+++ Extract +++

The Fund has had a resident representative in Kenya since December 1993. Mr. Scott W. Rogers is the current Senior Resident Representative.

Appendix II—IMF-World Bank Relations

(As of March 5, 2007)

Kenya’s development strategy is set forth in the Investment Programme for the Economic Recovery Strategy for Wealth and Employment Creation (IP-ERS), endorsed by the Boards of the IMF and the World Bank in May 2004. The IP-ERS provides a common framework for Bank-IMF support to Kenya’s development efforts in the medium term. The government also launched the preparation of Vision 2030 in October 2006, which highlights Kenya’s aspiration to achieve the status of a middle-income country by 2030.

+++ Material +++

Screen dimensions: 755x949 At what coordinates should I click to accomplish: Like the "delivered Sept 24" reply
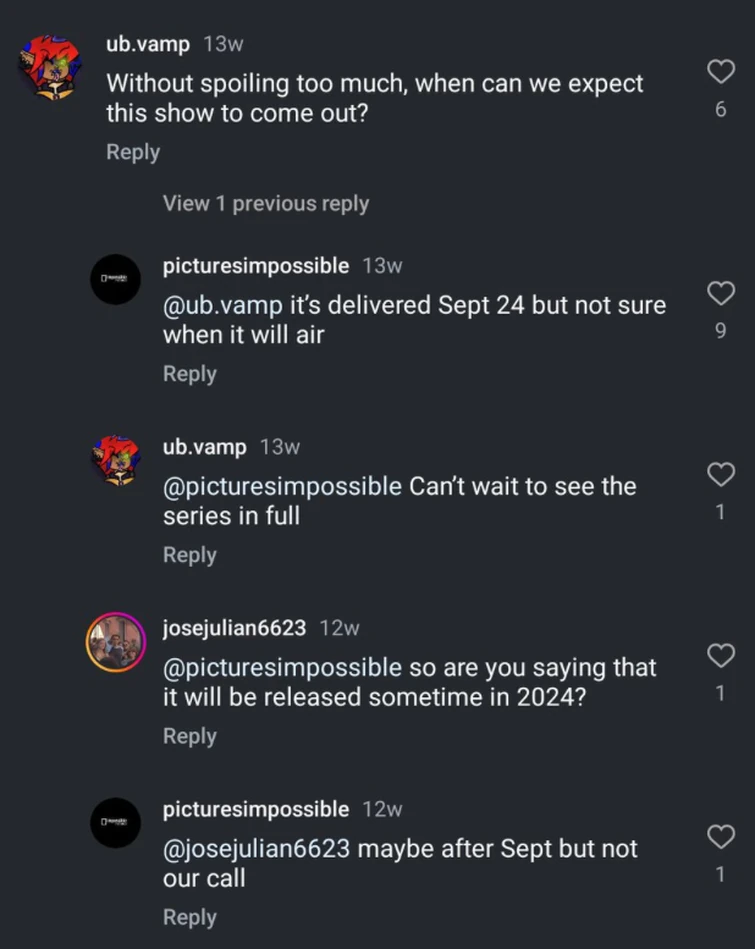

+++

In the text on IMF-World Bank relations, when did the Boards of the IMF and the World Bank endorse Kenya's IP-ERS?

> _Complete answer_: May 2004